> [REQUIRED WORK]: Each entry needs to be repeated exactly, with nothing added or removed.
───── INPUT DATA ─────
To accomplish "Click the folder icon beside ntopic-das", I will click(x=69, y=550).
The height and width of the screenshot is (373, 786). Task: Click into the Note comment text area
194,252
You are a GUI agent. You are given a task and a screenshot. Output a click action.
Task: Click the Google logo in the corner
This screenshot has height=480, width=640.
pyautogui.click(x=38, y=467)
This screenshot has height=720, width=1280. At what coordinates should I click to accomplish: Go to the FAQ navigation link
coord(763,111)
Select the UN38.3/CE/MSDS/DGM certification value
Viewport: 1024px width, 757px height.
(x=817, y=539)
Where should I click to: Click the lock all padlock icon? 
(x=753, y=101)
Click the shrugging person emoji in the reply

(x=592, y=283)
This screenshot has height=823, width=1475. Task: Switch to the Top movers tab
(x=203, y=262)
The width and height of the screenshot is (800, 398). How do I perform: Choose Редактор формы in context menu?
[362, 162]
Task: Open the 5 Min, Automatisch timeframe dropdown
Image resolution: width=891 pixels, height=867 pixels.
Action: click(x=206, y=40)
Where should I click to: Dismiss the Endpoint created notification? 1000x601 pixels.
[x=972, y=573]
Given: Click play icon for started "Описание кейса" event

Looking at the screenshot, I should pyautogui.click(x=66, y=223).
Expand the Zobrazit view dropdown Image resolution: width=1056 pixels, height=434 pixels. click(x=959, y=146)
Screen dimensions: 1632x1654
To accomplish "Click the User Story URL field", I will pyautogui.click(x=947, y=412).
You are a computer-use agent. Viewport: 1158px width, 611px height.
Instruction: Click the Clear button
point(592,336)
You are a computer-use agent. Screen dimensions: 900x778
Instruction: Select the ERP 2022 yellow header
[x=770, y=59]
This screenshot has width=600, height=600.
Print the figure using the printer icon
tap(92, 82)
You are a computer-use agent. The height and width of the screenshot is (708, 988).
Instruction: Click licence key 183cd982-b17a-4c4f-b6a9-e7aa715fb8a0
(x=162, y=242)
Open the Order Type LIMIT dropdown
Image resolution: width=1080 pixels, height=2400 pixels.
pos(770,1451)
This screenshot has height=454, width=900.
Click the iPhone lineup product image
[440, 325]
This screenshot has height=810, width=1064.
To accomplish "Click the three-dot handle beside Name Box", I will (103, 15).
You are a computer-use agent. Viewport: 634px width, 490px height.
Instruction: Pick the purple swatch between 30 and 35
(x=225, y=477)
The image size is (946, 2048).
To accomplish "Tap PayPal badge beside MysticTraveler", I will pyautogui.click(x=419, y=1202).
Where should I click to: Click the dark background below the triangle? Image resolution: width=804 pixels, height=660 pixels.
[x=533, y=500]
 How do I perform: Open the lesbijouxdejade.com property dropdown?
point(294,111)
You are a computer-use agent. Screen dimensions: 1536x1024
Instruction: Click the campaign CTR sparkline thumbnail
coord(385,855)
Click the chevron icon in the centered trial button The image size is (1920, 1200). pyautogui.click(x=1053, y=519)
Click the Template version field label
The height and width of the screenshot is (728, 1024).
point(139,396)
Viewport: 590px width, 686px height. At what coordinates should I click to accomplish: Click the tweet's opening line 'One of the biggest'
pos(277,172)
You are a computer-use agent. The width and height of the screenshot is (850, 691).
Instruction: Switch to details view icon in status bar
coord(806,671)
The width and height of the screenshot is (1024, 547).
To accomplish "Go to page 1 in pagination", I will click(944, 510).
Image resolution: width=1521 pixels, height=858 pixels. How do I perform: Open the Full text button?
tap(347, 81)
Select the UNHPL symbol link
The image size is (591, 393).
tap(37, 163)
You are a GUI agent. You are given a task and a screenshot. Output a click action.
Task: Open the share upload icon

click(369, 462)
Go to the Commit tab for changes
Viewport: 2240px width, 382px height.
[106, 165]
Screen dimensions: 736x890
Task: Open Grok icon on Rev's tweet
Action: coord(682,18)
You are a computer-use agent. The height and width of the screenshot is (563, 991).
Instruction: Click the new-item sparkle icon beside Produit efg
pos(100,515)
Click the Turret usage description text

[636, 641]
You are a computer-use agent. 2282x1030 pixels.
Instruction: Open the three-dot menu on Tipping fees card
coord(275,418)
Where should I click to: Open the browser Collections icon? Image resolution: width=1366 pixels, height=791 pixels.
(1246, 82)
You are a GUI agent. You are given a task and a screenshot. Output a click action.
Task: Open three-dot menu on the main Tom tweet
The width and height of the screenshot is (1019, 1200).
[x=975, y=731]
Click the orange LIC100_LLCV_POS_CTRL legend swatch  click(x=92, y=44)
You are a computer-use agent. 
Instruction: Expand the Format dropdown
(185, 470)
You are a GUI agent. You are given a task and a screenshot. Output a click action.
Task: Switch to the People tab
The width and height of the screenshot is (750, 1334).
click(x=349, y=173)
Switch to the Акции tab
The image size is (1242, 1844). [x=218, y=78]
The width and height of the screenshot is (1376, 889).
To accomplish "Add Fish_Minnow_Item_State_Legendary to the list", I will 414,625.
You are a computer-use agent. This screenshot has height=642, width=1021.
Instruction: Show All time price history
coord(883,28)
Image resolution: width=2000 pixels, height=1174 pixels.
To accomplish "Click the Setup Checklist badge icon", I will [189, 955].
─────
> [YOUR RESPONSE]:
To accomplish "Click the folder icon beside ntopic-das", I will click(x=69, y=550).
The height and width of the screenshot is (373, 786). Task: Click into the Note comment text area
194,252
You are a GUI agent. You are given a task and a screenshot. Output a click action.
Task: Click the Google logo in the corner
This screenshot has height=480, width=640.
pyautogui.click(x=38, y=467)
This screenshot has height=720, width=1280. At what coordinates should I click to accomplish: Go to the FAQ navigation link
coord(763,111)
Select the UN38.3/CE/MSDS/DGM certification value
Viewport: 1024px width, 757px height.
(x=817, y=539)
Where should I click to: Click the lock all padlock icon? 
(x=753, y=101)
Click the shrugging person emoji in the reply

(x=592, y=283)
This screenshot has height=823, width=1475. Task: Switch to the Top movers tab
(x=203, y=262)
The width and height of the screenshot is (800, 398). How do I perform: Choose Редактор формы in context menu?
[362, 162]
Task: Open the 5 Min, Automatisch timeframe dropdown
Image resolution: width=891 pixels, height=867 pixels.
Action: click(x=206, y=40)
Where should I click to: Dismiss the Endpoint created notification? 1000x601 pixels.
[x=972, y=573]
Given: Click play icon for started "Описание кейса" event

Looking at the screenshot, I should pyautogui.click(x=66, y=223).
Expand the Zobrazit view dropdown Image resolution: width=1056 pixels, height=434 pixels. click(x=959, y=146)
Screen dimensions: 1632x1654
To accomplish "Click the User Story URL field", I will pyautogui.click(x=947, y=412).
You are a computer-use agent. Viewport: 1158px width, 611px height.
Instruction: Click the Clear button
point(592,336)
You are a computer-use agent. Screen dimensions: 900x778
Instruction: Select the ERP 2022 yellow header
[x=770, y=59]
This screenshot has width=600, height=600.
Print the figure using the printer icon
tap(92, 82)
You are a computer-use agent. The height and width of the screenshot is (708, 988).
Instruction: Click licence key 183cd982-b17a-4c4f-b6a9-e7aa715fb8a0
(x=162, y=242)
Open the Order Type LIMIT dropdown
Image resolution: width=1080 pixels, height=2400 pixels.
pos(770,1451)
This screenshot has height=454, width=900.
Click the iPhone lineup product image
[440, 325]
This screenshot has height=810, width=1064.
To accomplish "Click the three-dot handle beside Name Box", I will (103, 15).
You are a computer-use agent. Viewport: 634px width, 490px height.
Instruction: Pick the purple swatch between 30 and 35
(x=225, y=477)
The image size is (946, 2048).
To accomplish "Tap PayPal badge beside MysticTraveler", I will pyautogui.click(x=419, y=1202).
Where should I click to: Click the dark background below the triangle? Image resolution: width=804 pixels, height=660 pixels.
[x=533, y=500]
 How do I perform: Open the lesbijouxdejade.com property dropdown?
point(294,111)
You are a computer-use agent. Screen dimensions: 1536x1024
Instruction: Click the campaign CTR sparkline thumbnail
coord(385,855)
Click the chevron icon in the centered trial button The image size is (1920, 1200). pyautogui.click(x=1053, y=519)
Click the Template version field label
The height and width of the screenshot is (728, 1024).
point(139,396)
Viewport: 590px width, 686px height. At what coordinates should I click to accomplish: Click the tweet's opening line 'One of the biggest'
pos(277,172)
You are a computer-use agent. The width and height of the screenshot is (850, 691).
Instruction: Switch to details view icon in status bar
coord(806,671)
The width and height of the screenshot is (1024, 547).
To accomplish "Go to page 1 in pagination", I will click(944, 510).
Image resolution: width=1521 pixels, height=858 pixels. How do I perform: Open the Full text button?
tap(347, 81)
Select the UNHPL symbol link
The image size is (591, 393).
tap(37, 163)
You are a GUI agent. You are given a task and a screenshot. Output a click action.
Task: Open the share upload icon

click(369, 462)
Go to the Commit tab for changes
Viewport: 2240px width, 382px height.
[106, 165]
Screen dimensions: 736x890
Task: Open Grok icon on Rev's tweet
Action: coord(682,18)
You are a computer-use agent. The height and width of the screenshot is (563, 991).
Instruction: Click the new-item sparkle icon beside Produit efg
pos(100,515)
Click the Turret usage description text

[636, 641]
You are a computer-use agent. 2282x1030 pixels.
Instruction: Open the three-dot menu on Tipping fees card
coord(275,418)
Where should I click to: Open the browser Collections icon? Image resolution: width=1366 pixels, height=791 pixels.
(1246, 82)
You are a GUI agent. You are given a task and a screenshot. Output a click action.
Task: Open three-dot menu on the main Tom tweet
The width and height of the screenshot is (1019, 1200).
[x=975, y=731]
Click the orange LIC100_LLCV_POS_CTRL legend swatch  click(x=92, y=44)
You are a computer-use agent. 
Instruction: Expand the Format dropdown
(185, 470)
You are a GUI agent. You are given a task and a screenshot. Output a click action.
Task: Switch to the People tab
The width and height of the screenshot is (750, 1334).
click(x=349, y=173)
Switch to the Акции tab
The image size is (1242, 1844). [x=218, y=78]
The width and height of the screenshot is (1376, 889).
To accomplish "Add Fish_Minnow_Item_State_Legendary to the list", I will 414,625.
You are a computer-use agent. This screenshot has height=642, width=1021.
Instruction: Show All time price history
coord(883,28)
Image resolution: width=2000 pixels, height=1174 pixels.
To accomplish "Click the Setup Checklist badge icon", I will [189, 955].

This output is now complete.